Is the sum of two Brownian motions always a martingale, even if the two are possibly correlated?
I'm not sure, because on the internet I couldn't find the specific answer. I get correlation plays a role, but not sure how.
EDIT: Thanks to anyone who will answer. However, I sometimes find the lack of sympathy on this platform a bit unsettling. I thought this was a place where any student could ask a question, as simple as it might be, but I often get arrogant answers and of no help whatsoever.

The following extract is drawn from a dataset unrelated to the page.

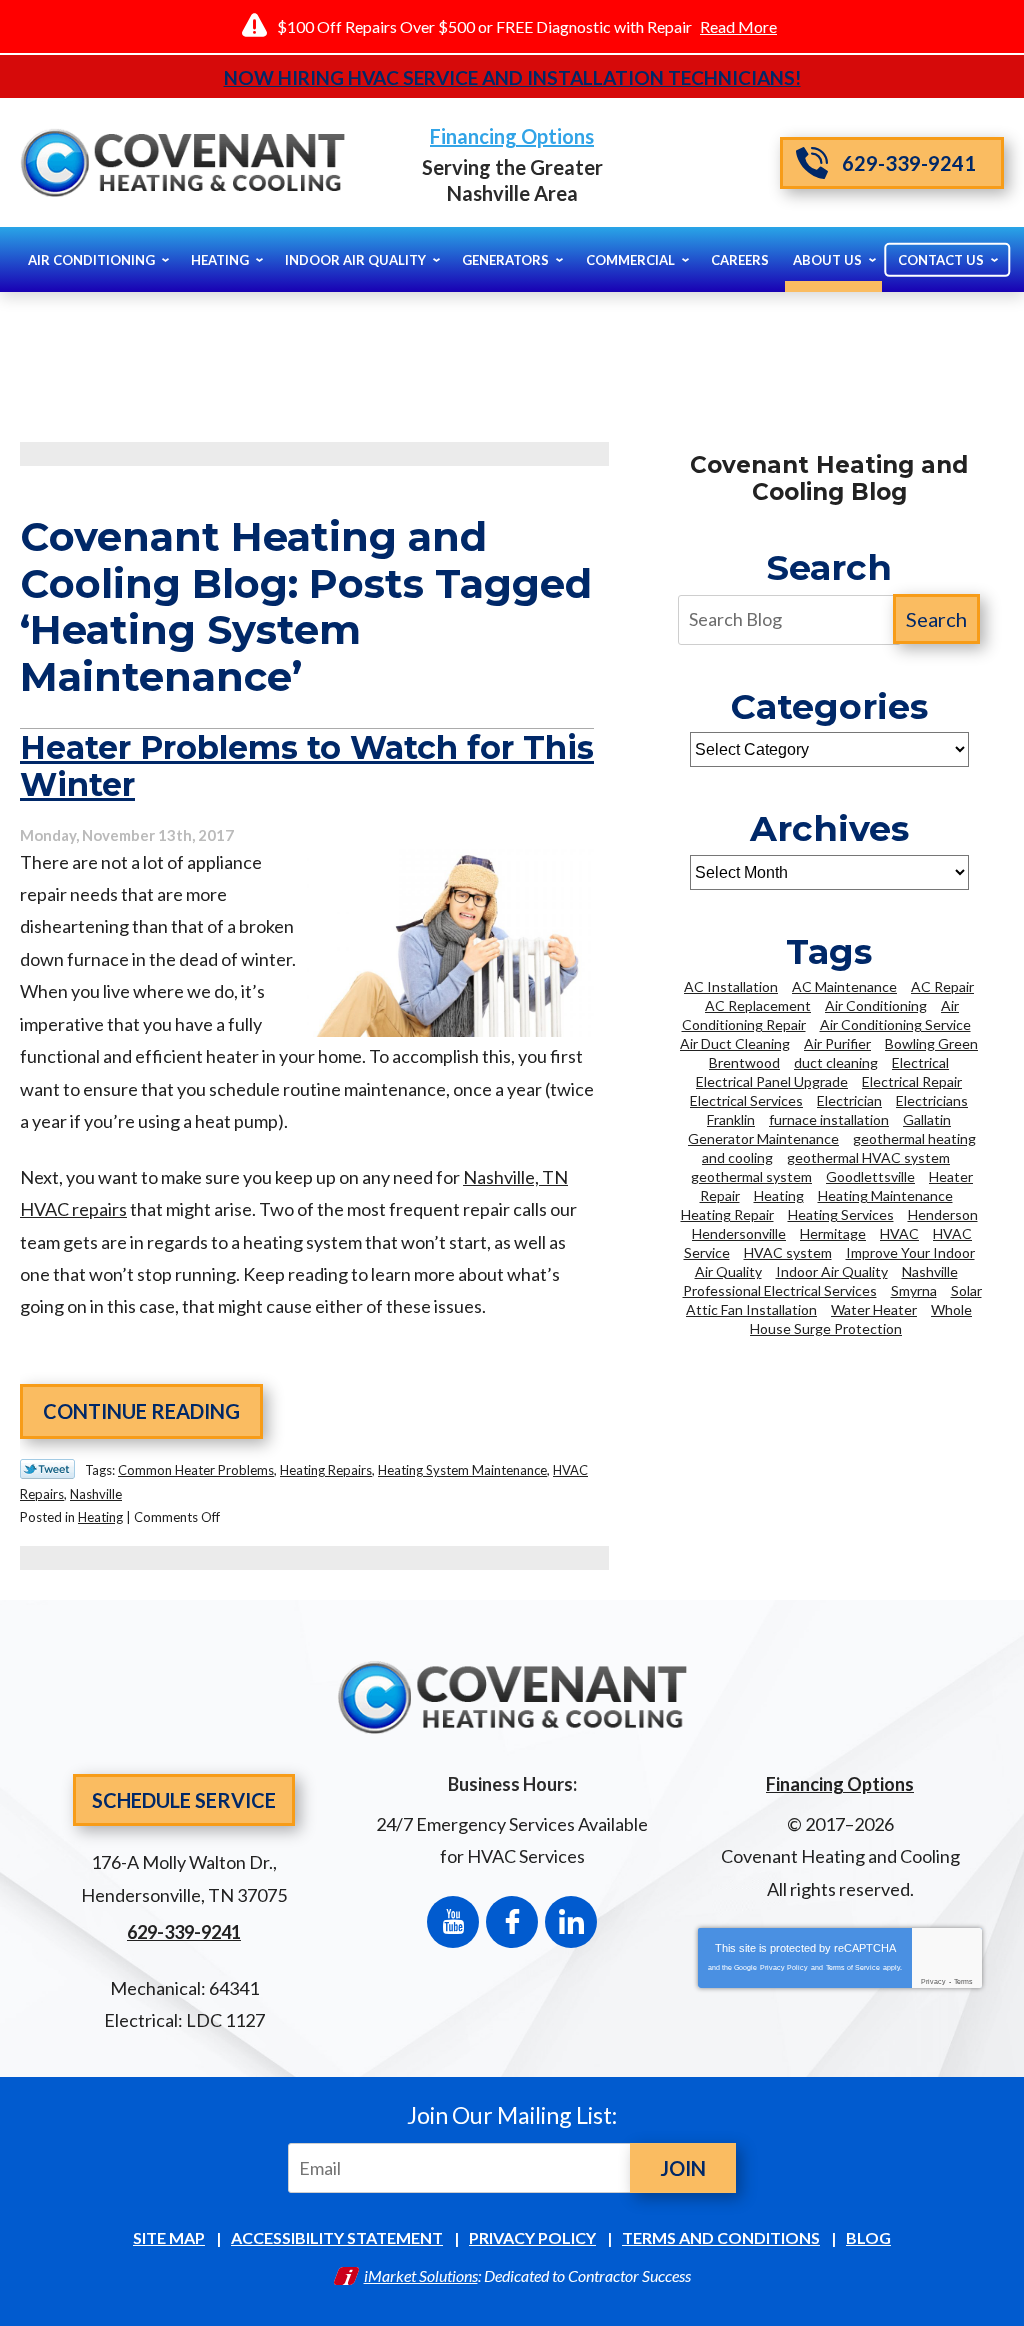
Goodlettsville (870, 1176)
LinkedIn (571, 1922)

Also, I'd rather not share the whole questions, for reasons you may infer by yourselves. I just know I have two brownian motions which might or might not be correlated, and I'm asked to state if their sum is always martingale or if they necessarily have to be independent/uncorrelated. I hope this clarifies.
I interpret the question to mean: If $\{B(t)\}$ and $\{W(t)\}$ are two Brownian motions defined on the same probability space, is $\{B(t)+W(t)\}$ necessarily a Martingale even if $B$ and $W$ are dependent?
If you assume that $B$ and $W$ are both adapted and satisfy the Martingale property with respect to the same filtration $({\mathcal F}_t)$ i.e., $$\forall s>t, \quad E[B(s)| {\mathcal F}_t]=B(t) \,,$$ $$\forall s>t, \quad E[W(s)| {\mathcal F}_t]=W(t) \,,$$ then the answer is positive from the definitions.
Without some assumption on the dependence of $B$ and $W$, the answer is negative. Let $B$ be a standard Brownian motion, and recall that $E[B(1) | B(2)]= B(2)/2.$
Define a second Brownian motion by $W(t)=B(t+1)-B(1)$ and let $Z(t)=B(t)+W(t)$, so $Z(1)=B(2)$. Then $$E[Z(2)-Z(1)|Z(1)]=E[B(3)-B(1) | B(2)]= B(2)-B(2)/2=B(2)/2 \,,$$ so $Z$ is not a Martingale.